═════ Data in this exercise ═════

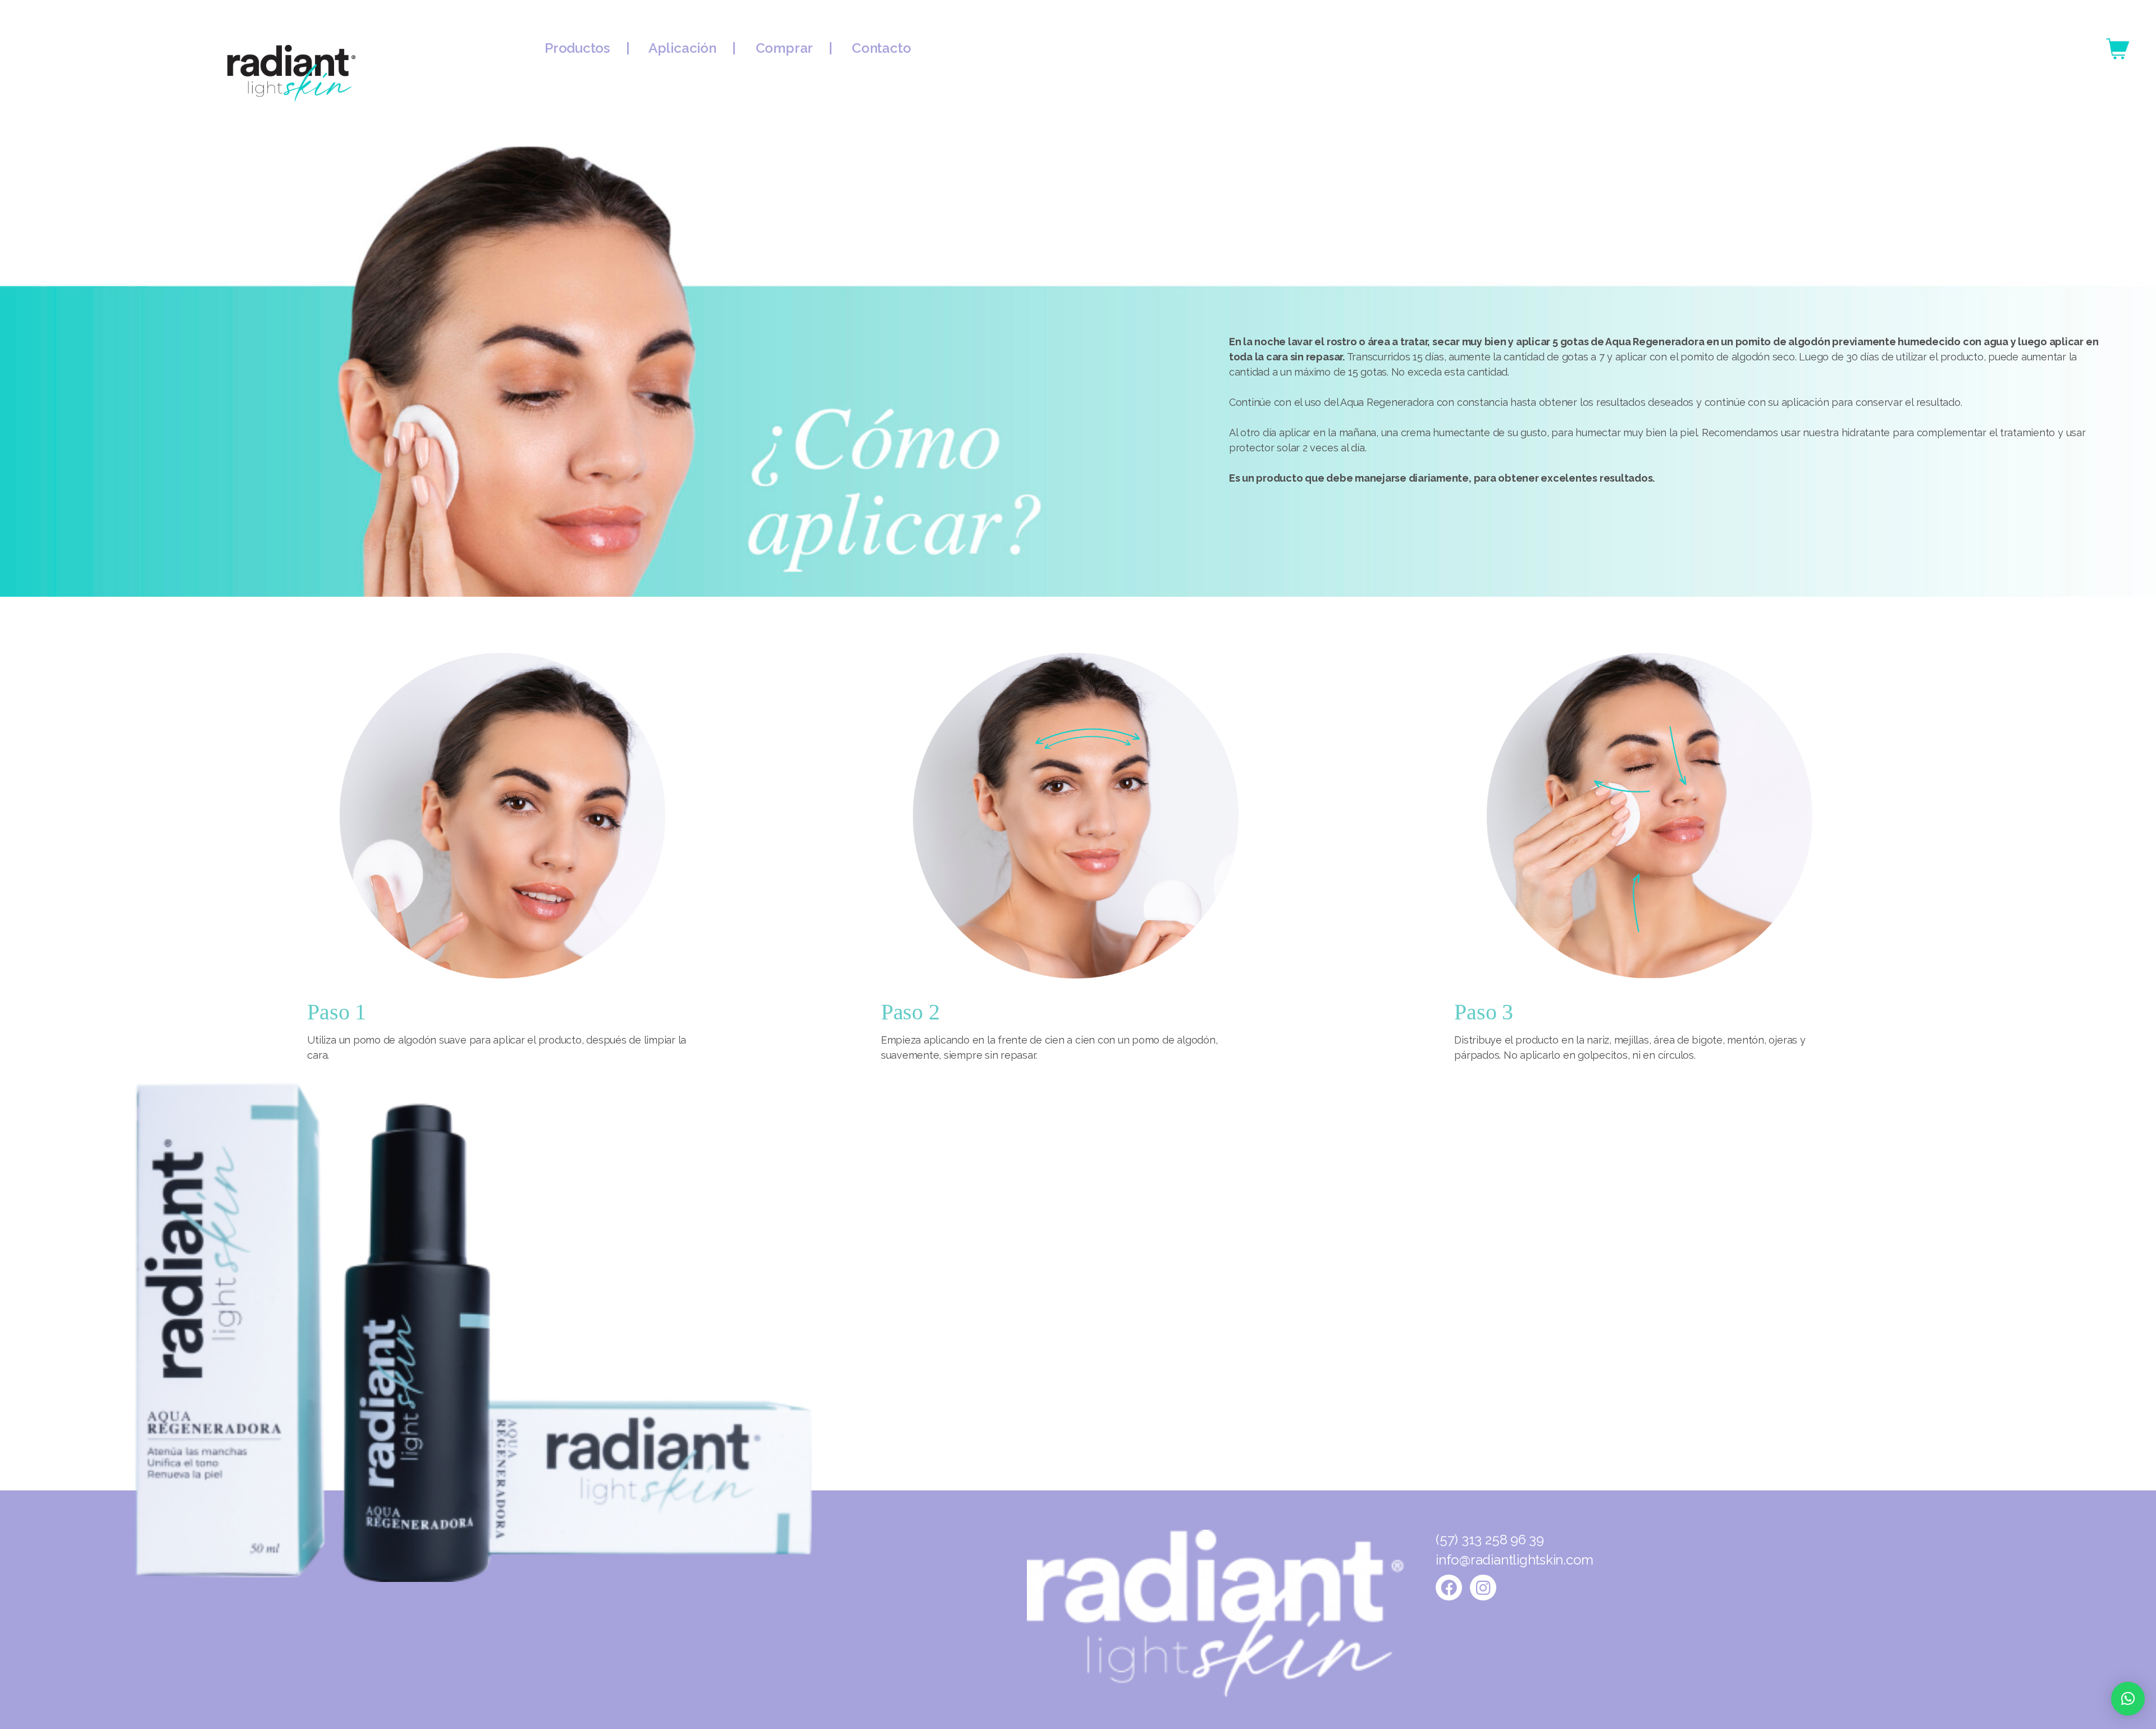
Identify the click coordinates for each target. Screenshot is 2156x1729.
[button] (2128, 1699)
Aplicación (683, 48)
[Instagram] (1483, 1587)
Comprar (786, 48)
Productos (585, 48)
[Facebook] (1448, 1587)
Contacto (881, 48)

═════

[The problem] Across all the lines above, repeat the wording exactly and omit the pictures.

[Response below]
Identify the click coordinates for each target. Screenshot is 2156x1729.
[button] (2128, 1699)
Aplicación (683, 48)
[Instagram] (1483, 1587)
Comprar (786, 48)
Productos (585, 48)
[Facebook] (1448, 1587)
Contacto (881, 48)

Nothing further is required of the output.